Beyond all this, there is a final critical problem: on your own terms “it would be an ‘unfair’ treatment of this person to revoke free will at this point” of annihilation. But the annihilated person has no free will!–and the bill for that result lies with God, Who has chosen to allow the annihilation at best (and probably enforced the annihilation as an active punishment of the person.)

At the very least, insofar as God does respect and value the free will of the child whom He has made a free-willed creature in His image, God will act to prevent His beloved daughter from destroying her free will.

Precisely because He does truly love her. {s!}

Well, yes, it would pretty much have to. {g} But then, by the same principle, the annihilation passages might be among the ‘poetically not literally true’ passages.

Moreover, the Biblical descriptions of post-mortem hope and reconciliation would have to be relegated to this kind of poetic truth. Other non-universalists have to do the same thing, of course (or else deny the hope and reconciliation in the passages altogether); but if you are like other annihilationists of my acquaintance, you probably believe annihilationism to be more merciful and humane than hopelessly unending torment. I know that that would give me an extra problem in relegating the hope of reconciliation in those passages to poetic coloring. (This is aside from trying to figure out what they were supposed to be poetic coloring about.)

From your following comment, I think you really meant “dependently” instead of “independently”. {g} Strictly speaking the quoted piece above should have read “we can only exist dependently on God, or else cease to exist, if God so allows it.” Had you meant something more or other than “dependently on God”, you’d’ve been talking about cosmological dualism (at best). Which wouldn’t be ortho-trin theology.

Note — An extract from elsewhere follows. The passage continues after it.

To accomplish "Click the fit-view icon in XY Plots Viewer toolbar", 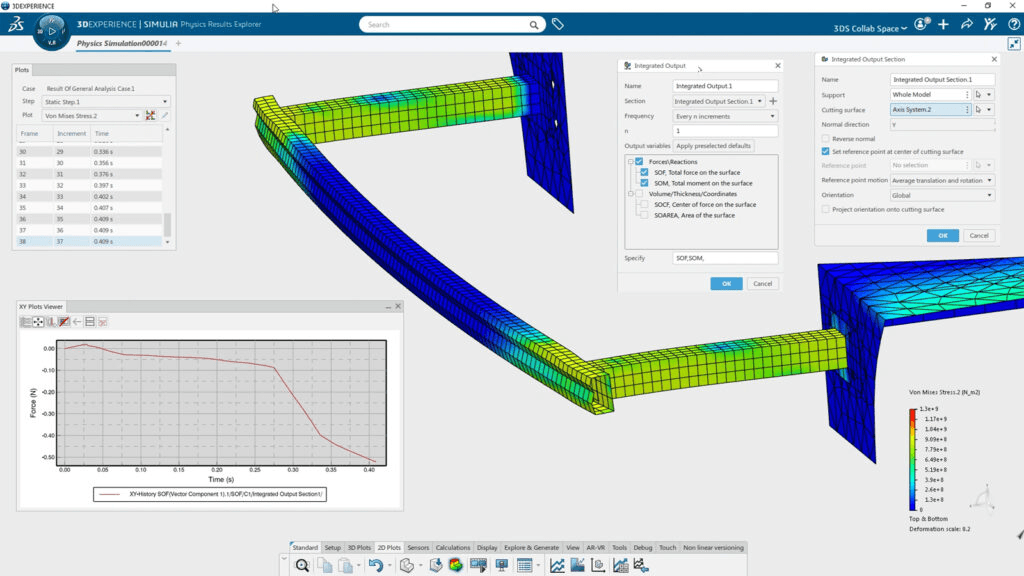I will point(37,322).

…then the person He loves would be annihilated.

{shrug}{g}

I do agree, however, that if He revoked the free will of the creature seeking the destruction of her existence (and thus of her free will), thus destroying her as a person, “then he has done so at the expense of love, since love requires freedom.”

Aquinas wrote that the screams of the tormented will sound like music to those at the wedding party. Color it Poetic Straw. The merciful and humane are a strange lot - squeamish calvinists invented the idea that all (elect and non-elect) babies go to heaven unless they live long enough to account for their actions - then some or most are destined for torture for having the bad luck of growing up. Pressed on that bit of nonsense, the humane calvinist has them annihilated rather than face the music.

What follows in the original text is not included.